Sabtu, 22 Agustus 2020

KOTBAH MINGGU XI SETELAH TRINITATIS Minggu, 23 Agustus 2020 “PENGENDALIAN DIRI TERHADAP TEKNOLOGI”

 KOTBAH MINGGU XI SETELAH TRINITATIS

Minggu, 23 Agustus 2020

 

“PENGENDALIAN DIRI TERHADAP TEKNOLOGI”

Kotbah: 1Korintus 6:12-20 Bacaan: Kejadian 11:1-9



 

Kita telah memasuki Minggu kesebelas setelah Trinitatis. Tema yang akan kita renungkan adalah “Pengendalian diri terhadap Teknologi”. Menarik untuk didalami karena hampir semua penduduk dunia ini sekarang sudah menggunakan teknologi. Dulu kita memasak pakai kayu, sekarang sudah pakai Magic Com, Kompor Gas, dll. Dulu kita pakai cangkul, sekarang pakai traktor, dulu pakai telepon rumah sekarang, pakai Hand Phone. Dulu pakai surat, sekarang pakai Whats App (WA). Dulu menonton ke bioskop, sekarang di youtube, dan lain sebagainya. Itu artinya, kemajuan teknologi sudah berada di tangan kita. Persoalan kita sekarang yang muncul adalah apakah kita yang mengendalikan teknologi itu, atau sebaliknya kita yang dikendalikan teknologi itu. Atau Bahasa sederhananya adalah apakah kita menguasai teknologi itu, atau kita yang dikuasai oleh teknologi itu. Itulah yang akan kita renungkan dalam kotbah Minggu ini.

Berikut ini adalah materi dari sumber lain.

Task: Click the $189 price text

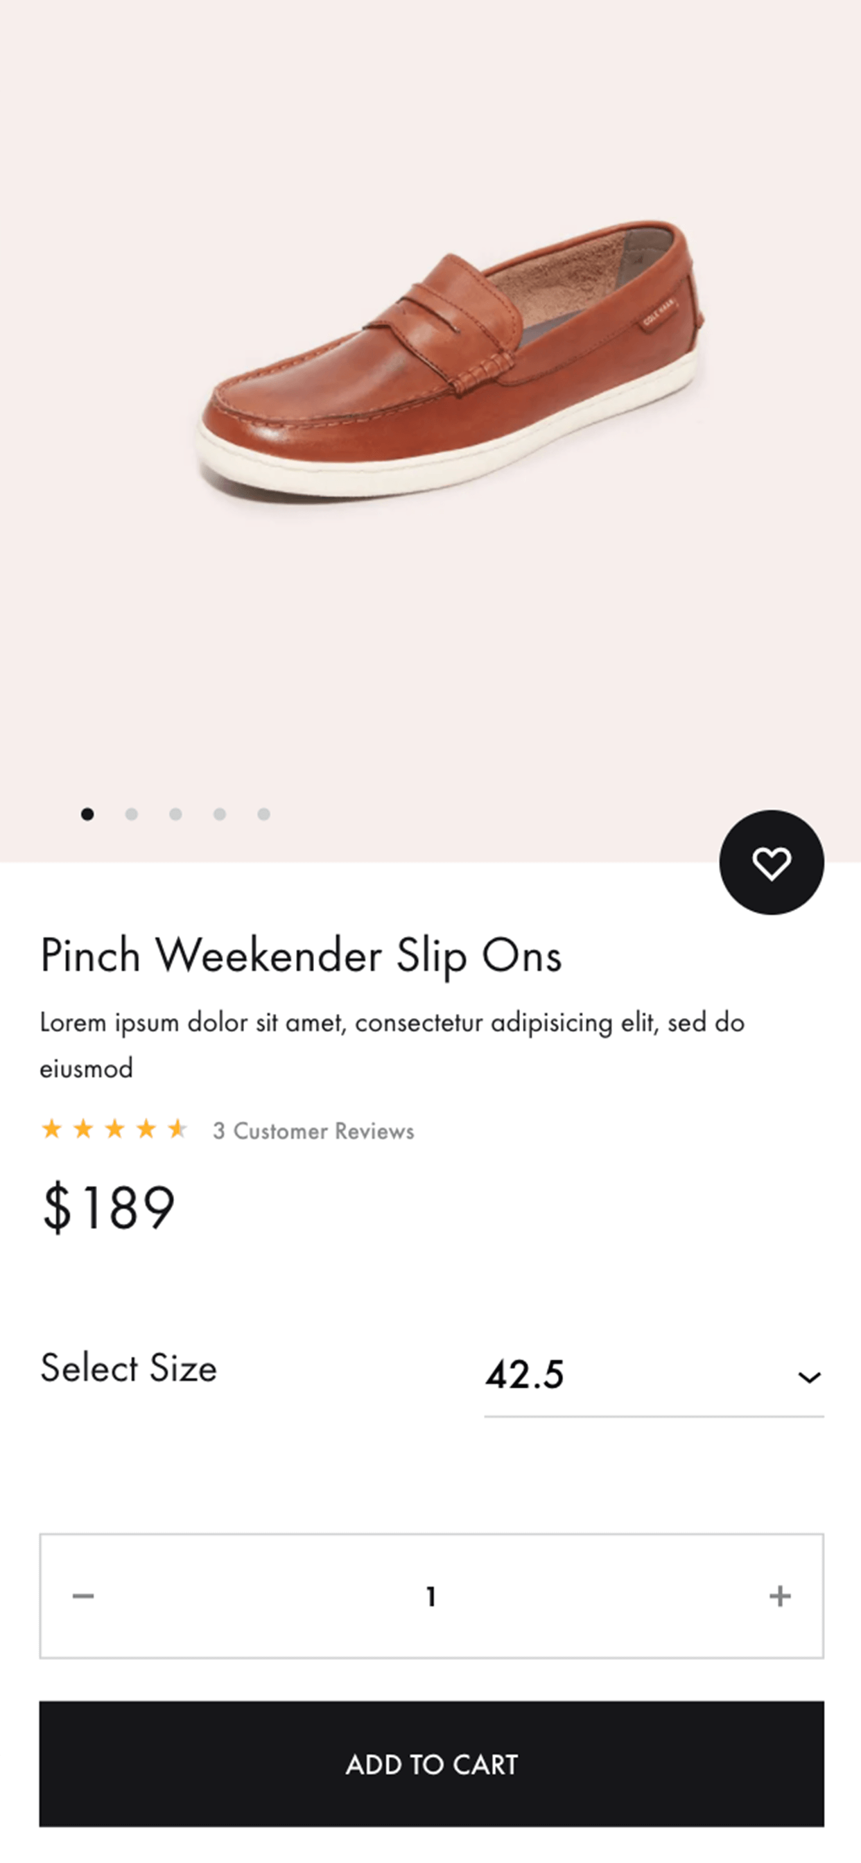Action: click(x=109, y=1207)
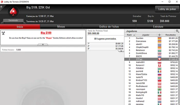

Sebagai orang Kristen yang percaya pada Yesus, sejatinya kita harus mampu mengendalikan diri terhadap kemajuan teknologi itu sendiri.

 

Secara etimologis, kata pengendalian diri berasal dari bahasa Yunani, Egkrateia, yang artinya ketenangan dan pengendalian atas dorongan-dorongan yang timbul dalam hati dan pikiran demi pencapaian hidup yang lebih baik. Pengendalian diri adalah ketenangan dan pengendalian atas berbagai dorongan yang timbul dalam hati dan pikiran untuk demi pencapaian hidup yang lebih baik. Firman Tuhan menghendaki kita semua untuk dapat mengendalikan diri dari hawa nafsu (Ams. 23:1-3), perkataan (Ams. 15:1-2), pergaulan yang "tidak sehat" dengan lawan jenis (1 Tes. 4:2-6), dan juga nafsu seksual (1 Kor. 7:5, 9). Sebagai contoh, Rasul Paulus mengajar Timotius bahwa seorang pelayan jemaat adalah seorang yang mampu mengendalikan dirinya. Titus harus menjadi contoh dalam penguasaan diri di antara orang muda yang dilayaninya (Tit. 2:6-7).

 

Pengendalian diri ini sangat penting bagi kita sekarang agar kehidupan kita mampu melihat sisi positif dan negatif dari kemajuan teknologi itu. Selain itu juga pengedalian diri ini sangat perlu ditekankan secara khusus bagi generasi muda sekarang agar mereka mampu mengendalikan diri seturut dengan kebenaran firman Tuhan. Anak-anak yang kita bina adalah manusia dengan tabiat berdosa di mana peta dan teladan Allah dalam diri anak-anak kita sudah rusak karena dosa. Untuk itu, peta dan teladan Allah dalam diri anak-anak layan kita harus dikembalikan kepada dasar pijakan iman Kristen, yaitu Alkitab. Tanpa Alkitab, sikap dan perilaku kita hanya tindakan moral belaka dan mengarah ke paham humanistik. Melalui Alkitab, kita mengetahui dasar-dasar etika Kristen dan terus didorong untuk mengaplikasikan firman dalam hidup sehari-hari hingga kita terus berproses serupa dengan Kristus. 

 

Mengapa Paulus menekankan perlunya pengendalian diri di tengah-tengah jemaat Koritus? Karena Paulus sudah melihat bagaimana kebobrokan moral masyarakat setempat mempengaruhi cara hidup jemaat di Korintus.Akibatnya hidup lama terulang kembali yaitu penyembahan kepada dewa dewi dan perzinahan dengan pelacur dikuil dianggap hal biasa dan menjadi kebiasaan buruk yang dipertahankan oleh tradisi. Di pasal 5, Paulus mengkritik pola bermasyarakat jemaat. Hidup bergaul dengan orang yang tidak mengenal Allah dan karya Yesus Kristus menjerumuskan jemaat berbuat dosa “percabulan”, fatalnya mereka menyebut diri sebagai jemaat Kristus tapi tidak risih/resah menghadapi situasi saat itu, bahkan jemaat turut serta dalam aksi perzinahan tersebut.

 

Perikope ini adalah koreksi paham dari Paulus untuk jemaat di Korintus, secara khusus meluruskan soal “kebebasan Kristen” yang benar. Setidaknya ada 3 poin penting mengenai “tubuh” dan kaitannya dengan kebutuhan makan untuk perut berdasarkan konsep teologis “tubuh adalah bait Allah”.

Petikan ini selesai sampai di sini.